As for Saudi Arabia, the Washington Post has used the death of its columnist, Jamal Khashoggi, to continue to take shots at Riyadh. I explained their nonstop campaign against the Saudi monarchy in a February 12 column for Conservative Review:
The Washington Post has taken to extreme measures in publishing unrelentingly negative stories against Saudi Arabia. Following Khashoggi’s death, The Post became weaponized into an open forum for foreign governments and radical Islamist and jihadi groups opposed to Saudi Arabia’s role in the Middle East. The Post routinely falsely categorized its deceased Islamist columnist Khashoggi as a democracy advocate, a journalist, and a voice for reform, none of which is even remotely true.
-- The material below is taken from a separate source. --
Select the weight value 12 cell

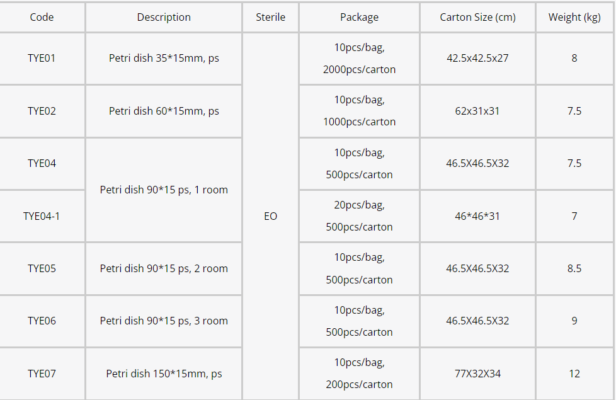(x=574, y=373)
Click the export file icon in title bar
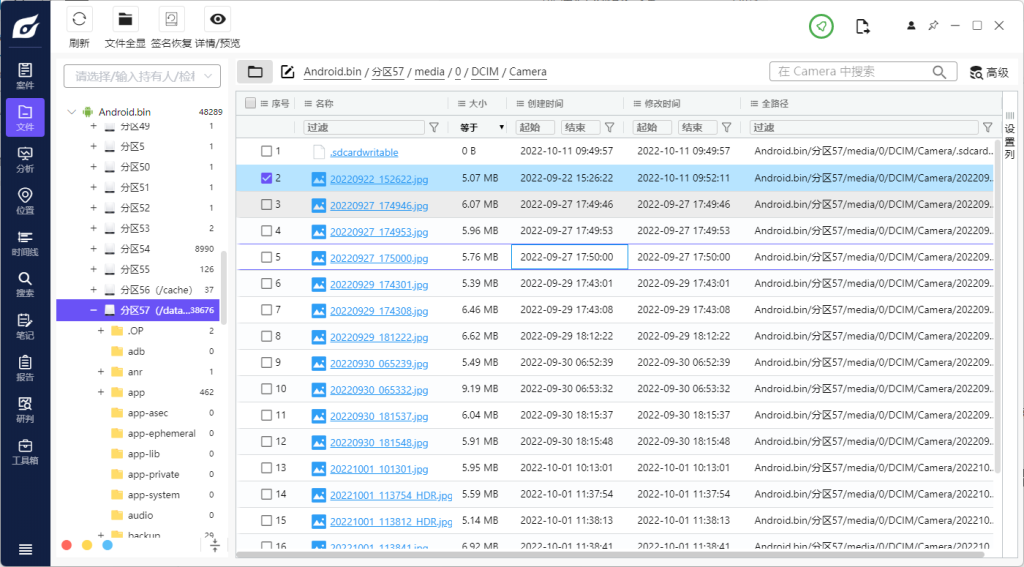This screenshot has height=567, width=1024. point(863,26)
As the campaign continued, Bezos never provided any evidence to support his grand conspiracy theory involving hacking, spying, and revenge. Moreover, all of the parties accused of wrongdoing unequivocally denied that they were behind anything having to do with Bezos.
On Monday evening, the Wall Street Journal cleared up all remaining doubt in what some have come to label Peckergate. The Journal found that there was no grand conspiracy involving President Trump, foreign entities, or Pecker. There was no evidence that Bezos’ information was stolen or that he was hacked.
“The reality is simpler: Michael Sanchez, the brother of Mr. Bezos’ lover, sold the billionaire’s secrets for $200,000 to the Enquirer’s publisher, said people familiar with the matter,” the Journal reported. This added to other media reports, which also pointed to Sanchez as the man who fed the story to the Enquirer. They were published about one week after Mr. Bezos published his Medium post.
By all accounts, Jeff Bezos invented a Trump-Pecker-Saudi collusion conspiracy theory out of thin air. Not even the world’s richest man should be allowed to get away with spreading incriminating hoaxes. After all, “Democracy Dies in Darkness.”